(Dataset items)
☆ ☆ ☆ ☆

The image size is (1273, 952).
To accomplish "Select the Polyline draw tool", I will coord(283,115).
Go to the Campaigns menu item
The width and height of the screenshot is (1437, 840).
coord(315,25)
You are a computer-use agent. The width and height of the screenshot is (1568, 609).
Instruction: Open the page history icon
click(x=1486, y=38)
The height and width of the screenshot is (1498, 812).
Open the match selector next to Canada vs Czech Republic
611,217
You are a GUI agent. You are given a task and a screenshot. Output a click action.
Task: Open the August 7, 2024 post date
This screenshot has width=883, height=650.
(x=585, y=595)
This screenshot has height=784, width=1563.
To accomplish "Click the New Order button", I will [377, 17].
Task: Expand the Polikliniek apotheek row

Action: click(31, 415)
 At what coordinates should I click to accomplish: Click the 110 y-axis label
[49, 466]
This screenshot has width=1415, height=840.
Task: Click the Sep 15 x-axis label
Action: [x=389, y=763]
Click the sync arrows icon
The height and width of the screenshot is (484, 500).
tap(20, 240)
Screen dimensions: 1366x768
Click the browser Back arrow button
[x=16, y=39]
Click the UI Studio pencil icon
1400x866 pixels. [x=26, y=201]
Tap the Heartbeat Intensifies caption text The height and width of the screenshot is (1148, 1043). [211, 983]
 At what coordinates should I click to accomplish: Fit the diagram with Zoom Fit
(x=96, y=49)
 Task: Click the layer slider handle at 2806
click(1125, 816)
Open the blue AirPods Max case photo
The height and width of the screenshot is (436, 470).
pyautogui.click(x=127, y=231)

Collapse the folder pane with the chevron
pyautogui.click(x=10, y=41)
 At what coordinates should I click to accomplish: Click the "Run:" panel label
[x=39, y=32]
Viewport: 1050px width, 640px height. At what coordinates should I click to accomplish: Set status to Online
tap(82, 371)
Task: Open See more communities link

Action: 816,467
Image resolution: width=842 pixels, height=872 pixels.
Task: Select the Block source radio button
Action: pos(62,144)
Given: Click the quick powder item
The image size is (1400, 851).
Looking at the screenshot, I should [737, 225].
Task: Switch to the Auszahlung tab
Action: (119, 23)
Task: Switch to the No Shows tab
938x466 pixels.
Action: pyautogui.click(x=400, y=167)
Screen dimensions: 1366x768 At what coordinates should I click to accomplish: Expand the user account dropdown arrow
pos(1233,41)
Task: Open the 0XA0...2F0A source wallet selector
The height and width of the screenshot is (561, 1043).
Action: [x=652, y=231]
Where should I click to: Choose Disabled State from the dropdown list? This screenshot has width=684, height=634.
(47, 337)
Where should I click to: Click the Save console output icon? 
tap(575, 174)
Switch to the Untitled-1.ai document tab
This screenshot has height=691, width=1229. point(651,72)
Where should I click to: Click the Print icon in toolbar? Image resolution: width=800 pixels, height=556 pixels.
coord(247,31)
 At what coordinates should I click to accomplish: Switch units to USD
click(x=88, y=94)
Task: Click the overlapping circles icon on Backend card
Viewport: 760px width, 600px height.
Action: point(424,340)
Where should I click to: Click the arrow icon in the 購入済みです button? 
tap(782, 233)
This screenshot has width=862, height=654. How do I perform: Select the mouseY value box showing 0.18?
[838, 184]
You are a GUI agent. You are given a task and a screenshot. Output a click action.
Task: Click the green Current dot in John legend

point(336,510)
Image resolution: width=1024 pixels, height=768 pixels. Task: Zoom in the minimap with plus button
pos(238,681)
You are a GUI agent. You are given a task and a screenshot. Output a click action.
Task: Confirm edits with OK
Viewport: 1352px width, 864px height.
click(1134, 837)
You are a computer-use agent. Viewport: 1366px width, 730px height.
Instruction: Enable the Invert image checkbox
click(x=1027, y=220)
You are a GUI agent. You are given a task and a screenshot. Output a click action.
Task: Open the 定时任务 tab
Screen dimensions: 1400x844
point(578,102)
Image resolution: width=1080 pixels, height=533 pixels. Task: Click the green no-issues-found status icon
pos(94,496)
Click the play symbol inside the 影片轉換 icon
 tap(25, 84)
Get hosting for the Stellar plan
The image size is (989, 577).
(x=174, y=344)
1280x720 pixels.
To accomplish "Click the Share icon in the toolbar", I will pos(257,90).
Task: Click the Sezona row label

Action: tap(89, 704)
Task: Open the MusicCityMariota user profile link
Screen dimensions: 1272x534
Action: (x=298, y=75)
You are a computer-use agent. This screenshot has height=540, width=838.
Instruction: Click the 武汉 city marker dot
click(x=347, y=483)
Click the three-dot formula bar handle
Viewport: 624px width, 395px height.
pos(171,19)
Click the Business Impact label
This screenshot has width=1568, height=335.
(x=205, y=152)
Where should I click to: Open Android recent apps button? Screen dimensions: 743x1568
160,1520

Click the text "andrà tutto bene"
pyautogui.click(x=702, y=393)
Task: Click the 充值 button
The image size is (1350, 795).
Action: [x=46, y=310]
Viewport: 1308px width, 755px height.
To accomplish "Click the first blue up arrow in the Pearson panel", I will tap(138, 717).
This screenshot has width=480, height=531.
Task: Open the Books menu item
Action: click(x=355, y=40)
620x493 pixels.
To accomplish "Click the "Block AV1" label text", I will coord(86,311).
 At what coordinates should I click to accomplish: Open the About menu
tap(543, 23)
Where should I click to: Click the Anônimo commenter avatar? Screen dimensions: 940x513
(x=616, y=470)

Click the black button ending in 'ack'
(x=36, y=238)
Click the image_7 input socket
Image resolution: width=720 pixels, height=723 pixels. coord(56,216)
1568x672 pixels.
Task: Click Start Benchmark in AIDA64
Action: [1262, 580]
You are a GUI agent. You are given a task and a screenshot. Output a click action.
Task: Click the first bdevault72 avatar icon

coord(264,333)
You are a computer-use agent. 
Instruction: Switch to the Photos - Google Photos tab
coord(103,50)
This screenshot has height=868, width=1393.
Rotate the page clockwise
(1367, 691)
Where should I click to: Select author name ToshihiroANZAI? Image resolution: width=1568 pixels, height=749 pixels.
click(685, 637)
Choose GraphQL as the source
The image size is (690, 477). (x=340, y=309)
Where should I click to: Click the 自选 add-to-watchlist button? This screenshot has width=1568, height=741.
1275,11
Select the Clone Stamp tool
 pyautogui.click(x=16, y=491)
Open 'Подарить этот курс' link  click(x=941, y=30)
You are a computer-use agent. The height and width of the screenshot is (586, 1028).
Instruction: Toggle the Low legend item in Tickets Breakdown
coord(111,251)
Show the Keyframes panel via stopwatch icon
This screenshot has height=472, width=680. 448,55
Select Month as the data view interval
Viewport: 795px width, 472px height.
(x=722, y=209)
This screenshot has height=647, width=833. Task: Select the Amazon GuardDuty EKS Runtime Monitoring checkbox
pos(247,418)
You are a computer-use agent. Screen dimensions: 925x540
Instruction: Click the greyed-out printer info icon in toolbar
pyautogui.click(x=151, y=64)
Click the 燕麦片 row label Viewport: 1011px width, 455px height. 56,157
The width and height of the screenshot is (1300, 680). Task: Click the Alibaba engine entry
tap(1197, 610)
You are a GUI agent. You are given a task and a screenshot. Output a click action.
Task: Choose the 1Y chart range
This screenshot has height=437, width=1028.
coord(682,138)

☆ ☆ ☆ ☆

Only the lines from the start of the data to the line holding "The height and width of the screenshot is (1498, 812)." are wanted; return them exactly, both ends included.

The image size is (1273, 952).
To accomplish "Select the Polyline draw tool", I will coord(283,115).
Go to the Campaigns menu item
The width and height of the screenshot is (1437, 840).
coord(315,25)
You are a computer-use agent. The width and height of the screenshot is (1568, 609).
Instruction: Open the page history icon
click(x=1486, y=38)
The height and width of the screenshot is (1498, 812).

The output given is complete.